→ Requisitos:
• A. Responda com base no texto sobre Angola:
(i) Há quantos meses o Presidente de Angola exerce a função quando vai discursar no Parlamento Europeu?
(ii) Em que partido se apoia a oligarquia angolana?
(iii) Quantos anos de graça são concedidos ao Presidente da República de Angola após terminar o mandato?
• B. Imprima do texto sobre Angola tudo desde "Senhoras Deputadas e" até "no partido MPLA.", sem alterações.

→ Texto de origem:
□ □ □ □
Senhoras Deputadas e Senhores Deputados,

O Presidente de Angola, o senhor João Manuel Gonçalves Lourenço, vai fazer um discurso no Parlamento Europeu, decorridos oito meses no exercício dessa importante função do Estado angolano. É certo que se mantém coerente no que a reiteração do combate à corrupção diz respeito. Tomou efectivamente algumas medidas com o objectivo de pôr fim à privatização do Estado angolano, que funcionava para promover os interesses de membros da família do presidente cessante e da oligarquia angolana estribada no partido MPLA.

Todavia, em face da gravidade dos problemas identificados, não foram ainda anunciados princípios e concretizadas acções para de maneira sistémica empreender reformas de fundo, ao invés de medidas mais cosméticas. A Constituição da República de Angola contempla um regime especial de impunidade para o Presidente da República, com base na irresponsabilidade desse agente público relativamente aos actos praticados no exercício das suas funções, à excepção dos crimes suborno, peculato, corrupção, traição à Pátria e espionagem, e pelo crime de violação da Constituição que atente contra o Estado democrático e de direito, a segurança do Estado e o regular funcionamento das instituições, art. 127.°/1 e 129.°/1/2 da Constituição da República de Angola (CRA). Mais gritante ainda sãos os cinco anos de graça concedidos ao Presidente da República de Angola, após terminado o seu mandato, apenas findos os quais responde por crimes estranhos ao exercício das suas funções, art. 127.°/3 da CRA.
□ □ □ □
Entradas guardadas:
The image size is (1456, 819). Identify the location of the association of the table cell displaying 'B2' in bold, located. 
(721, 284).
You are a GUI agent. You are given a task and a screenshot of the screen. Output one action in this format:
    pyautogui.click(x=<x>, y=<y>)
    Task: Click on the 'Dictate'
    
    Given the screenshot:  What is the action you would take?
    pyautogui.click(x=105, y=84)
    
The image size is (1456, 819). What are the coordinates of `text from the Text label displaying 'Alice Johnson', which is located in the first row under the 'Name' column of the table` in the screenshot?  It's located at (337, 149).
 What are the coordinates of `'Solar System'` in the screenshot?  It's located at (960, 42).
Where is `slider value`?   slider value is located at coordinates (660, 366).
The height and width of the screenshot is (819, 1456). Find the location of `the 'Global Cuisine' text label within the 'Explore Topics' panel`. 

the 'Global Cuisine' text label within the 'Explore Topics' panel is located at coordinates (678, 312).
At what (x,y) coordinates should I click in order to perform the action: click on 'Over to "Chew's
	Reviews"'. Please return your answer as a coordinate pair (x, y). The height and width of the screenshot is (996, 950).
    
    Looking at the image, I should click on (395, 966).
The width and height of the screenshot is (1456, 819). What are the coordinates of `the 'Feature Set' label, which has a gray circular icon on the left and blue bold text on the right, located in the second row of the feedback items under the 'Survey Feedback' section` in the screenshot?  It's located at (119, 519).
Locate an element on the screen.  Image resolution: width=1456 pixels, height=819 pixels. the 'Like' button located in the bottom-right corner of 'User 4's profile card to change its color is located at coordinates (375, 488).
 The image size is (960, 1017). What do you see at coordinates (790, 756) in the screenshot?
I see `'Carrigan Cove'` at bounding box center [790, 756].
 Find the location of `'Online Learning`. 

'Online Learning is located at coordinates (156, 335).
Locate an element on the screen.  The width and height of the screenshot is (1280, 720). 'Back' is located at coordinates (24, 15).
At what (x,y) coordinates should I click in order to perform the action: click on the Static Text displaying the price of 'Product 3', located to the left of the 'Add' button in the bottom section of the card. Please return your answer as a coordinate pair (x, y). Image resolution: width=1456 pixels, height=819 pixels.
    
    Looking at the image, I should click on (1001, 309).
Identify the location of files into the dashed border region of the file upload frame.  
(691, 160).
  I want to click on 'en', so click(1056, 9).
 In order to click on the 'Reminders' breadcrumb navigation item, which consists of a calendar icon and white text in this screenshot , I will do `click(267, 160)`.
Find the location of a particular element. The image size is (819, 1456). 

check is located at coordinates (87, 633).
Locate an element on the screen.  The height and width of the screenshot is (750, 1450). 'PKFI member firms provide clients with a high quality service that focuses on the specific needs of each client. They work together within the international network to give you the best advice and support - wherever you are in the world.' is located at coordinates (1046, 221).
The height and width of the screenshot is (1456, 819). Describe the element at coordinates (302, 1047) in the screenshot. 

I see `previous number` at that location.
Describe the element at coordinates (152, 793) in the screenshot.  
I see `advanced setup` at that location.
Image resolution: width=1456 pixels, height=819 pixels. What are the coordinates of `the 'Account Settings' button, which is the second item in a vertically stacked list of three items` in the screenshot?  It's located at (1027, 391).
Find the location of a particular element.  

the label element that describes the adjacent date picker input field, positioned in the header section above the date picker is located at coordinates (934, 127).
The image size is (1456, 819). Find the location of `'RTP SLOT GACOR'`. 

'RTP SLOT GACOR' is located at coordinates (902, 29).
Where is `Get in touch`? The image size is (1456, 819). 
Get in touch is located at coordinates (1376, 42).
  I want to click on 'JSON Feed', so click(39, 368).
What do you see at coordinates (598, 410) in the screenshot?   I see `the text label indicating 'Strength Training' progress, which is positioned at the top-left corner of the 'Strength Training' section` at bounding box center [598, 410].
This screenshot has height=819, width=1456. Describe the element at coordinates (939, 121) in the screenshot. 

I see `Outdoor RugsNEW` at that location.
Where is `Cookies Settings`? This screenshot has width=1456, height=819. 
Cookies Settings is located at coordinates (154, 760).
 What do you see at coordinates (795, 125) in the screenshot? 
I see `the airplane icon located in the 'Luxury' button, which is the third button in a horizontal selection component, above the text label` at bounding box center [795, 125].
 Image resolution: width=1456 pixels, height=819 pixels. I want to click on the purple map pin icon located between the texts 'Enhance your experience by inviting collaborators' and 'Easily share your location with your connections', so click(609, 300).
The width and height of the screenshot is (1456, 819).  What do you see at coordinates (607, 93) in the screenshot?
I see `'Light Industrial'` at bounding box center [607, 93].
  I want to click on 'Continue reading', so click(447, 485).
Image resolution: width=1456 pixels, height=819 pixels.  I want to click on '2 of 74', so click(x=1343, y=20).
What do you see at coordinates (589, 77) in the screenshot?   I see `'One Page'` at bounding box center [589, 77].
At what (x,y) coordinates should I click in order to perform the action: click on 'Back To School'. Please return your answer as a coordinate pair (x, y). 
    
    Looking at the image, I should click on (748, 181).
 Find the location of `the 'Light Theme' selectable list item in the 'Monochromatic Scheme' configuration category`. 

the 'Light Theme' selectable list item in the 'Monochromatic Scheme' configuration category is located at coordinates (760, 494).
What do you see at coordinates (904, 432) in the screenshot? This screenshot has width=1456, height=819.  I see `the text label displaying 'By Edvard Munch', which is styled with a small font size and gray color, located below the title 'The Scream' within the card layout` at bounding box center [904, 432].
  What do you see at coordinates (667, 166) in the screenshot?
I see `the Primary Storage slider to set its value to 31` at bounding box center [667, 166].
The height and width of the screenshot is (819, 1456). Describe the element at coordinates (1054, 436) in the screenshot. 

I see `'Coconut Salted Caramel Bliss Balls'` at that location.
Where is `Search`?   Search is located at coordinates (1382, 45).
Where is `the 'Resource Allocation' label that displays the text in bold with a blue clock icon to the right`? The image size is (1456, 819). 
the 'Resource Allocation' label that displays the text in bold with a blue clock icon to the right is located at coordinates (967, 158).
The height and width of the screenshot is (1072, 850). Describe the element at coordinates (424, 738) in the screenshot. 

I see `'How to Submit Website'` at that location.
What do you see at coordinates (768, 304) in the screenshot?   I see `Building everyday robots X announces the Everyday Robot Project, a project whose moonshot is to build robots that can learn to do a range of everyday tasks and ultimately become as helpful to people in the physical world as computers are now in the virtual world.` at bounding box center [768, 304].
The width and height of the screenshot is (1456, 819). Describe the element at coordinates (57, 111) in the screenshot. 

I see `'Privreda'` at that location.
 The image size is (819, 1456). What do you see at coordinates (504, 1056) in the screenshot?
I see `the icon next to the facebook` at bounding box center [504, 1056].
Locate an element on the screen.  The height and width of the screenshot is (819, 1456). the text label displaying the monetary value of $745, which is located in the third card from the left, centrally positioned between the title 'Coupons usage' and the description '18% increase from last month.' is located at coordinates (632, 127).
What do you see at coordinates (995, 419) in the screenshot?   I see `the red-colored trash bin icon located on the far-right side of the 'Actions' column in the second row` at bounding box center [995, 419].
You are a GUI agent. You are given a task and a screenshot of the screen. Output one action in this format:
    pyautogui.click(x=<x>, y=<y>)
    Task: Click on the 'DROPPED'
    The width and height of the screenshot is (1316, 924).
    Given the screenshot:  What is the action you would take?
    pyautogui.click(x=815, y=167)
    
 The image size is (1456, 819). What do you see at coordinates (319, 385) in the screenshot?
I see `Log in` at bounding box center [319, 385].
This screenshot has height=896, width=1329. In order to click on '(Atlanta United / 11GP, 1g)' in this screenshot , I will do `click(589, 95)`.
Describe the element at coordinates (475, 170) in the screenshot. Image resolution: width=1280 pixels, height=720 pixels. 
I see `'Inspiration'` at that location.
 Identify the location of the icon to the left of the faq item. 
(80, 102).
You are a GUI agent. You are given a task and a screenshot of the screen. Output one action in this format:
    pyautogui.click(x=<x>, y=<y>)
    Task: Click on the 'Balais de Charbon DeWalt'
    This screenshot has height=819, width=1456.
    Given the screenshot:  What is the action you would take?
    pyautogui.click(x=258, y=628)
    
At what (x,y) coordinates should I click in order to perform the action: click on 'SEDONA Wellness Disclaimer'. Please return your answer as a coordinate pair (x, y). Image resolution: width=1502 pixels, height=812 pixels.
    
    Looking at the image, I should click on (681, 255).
□ □ □ □
→ As respostas:
• A.
(i) Oito meses.
(ii) No MPLA.
(iii) Cinco anos.

• B.
Senhoras Deputadas e Senhores Deputados,

O Presidente de Angola, o senhor João Manuel Gonçalves Lourenço, vai fazer um discurso no Parlamento Europeu, decorridos oito meses no exercício dessa importante função do Estado angolano. É certo que se mantém coerente no que a reiteração do combate à corrupção diz respeito. Tomou efectivamente algumas medidas com o objectivo de pôr fim à privatização do Estado angolano, que funcionava para promover os interesses de membros da família do presidente cessante e da oligarquia angolana estribada no partido MPLA.